People interested in personal finance advocate lots of different methods to either increase income or decrease expenses. There has been a plethora of stuff (too much) written about the ever-ellusive ‘alternative income streams’ to do the former. The latter garners an even greater amount of attention. Free Money Finance has written several times about the idea of moving to another city to cut expenses. My family just did it earlier this year. Now David at My Two Dollars is planning on moving to a much cheaper area this summer. But there’s excellent evidence from behavioral economics research that this isn’t the money-saving move people think it is.
One of the basic principles of the new field of behavioral economics is something called ‘anchoring.’ Basically, anchoring means once you’ve gotten used to the cost of something, you compare similar things to that cost.
Anchoring is relevant in this context because when people move to a lower cost of living area, they’re expectation of the cost of housing (among other things, I suppose) is anchored to their previous (more expensive) location. So it’s been shown that when people move to a place with cheaper housing, they keep sinking the same amount of money into where they live. A family moving from Dallas to Des Moines spends what they used to pay for their old house; they buy more house in Des Moines because they’re used to a certain mortgage payment.
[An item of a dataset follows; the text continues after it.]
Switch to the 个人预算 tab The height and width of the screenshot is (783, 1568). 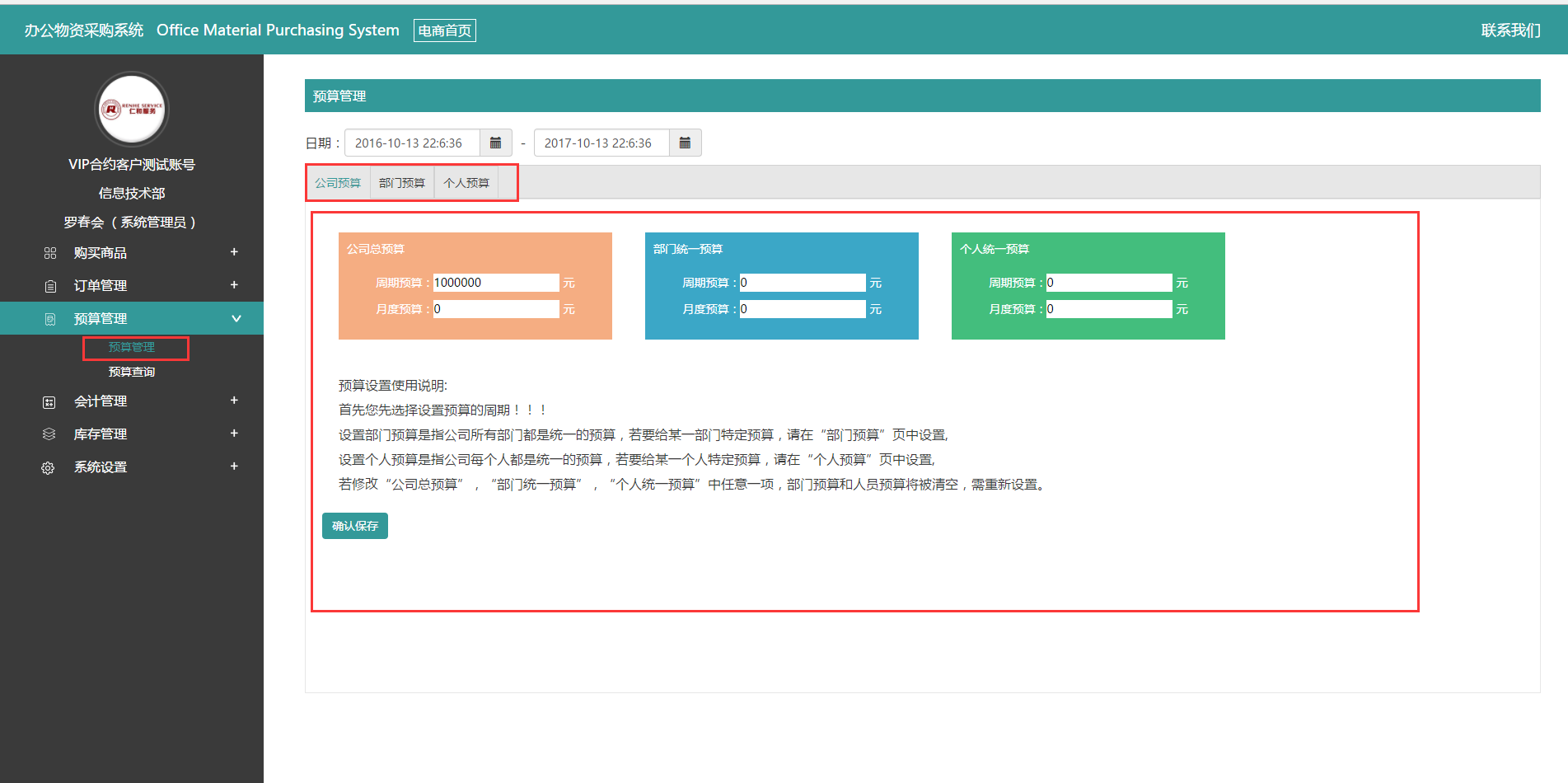coord(466,183)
Interestingly, it also works the other way. If they move from a cheaper area to an expensive one, people typically just squeeze themselves into a smaller house and keep roughly the same size mortgage payment.
So maybe the advice to move to a lower cost of living city isn’t as automatically beneficial as I thought. I can tell you, though, that in our case we did cut our payment by a third for a similar house when we moved. Of course, everyone thinks they’re the exception to the rule, don’t they?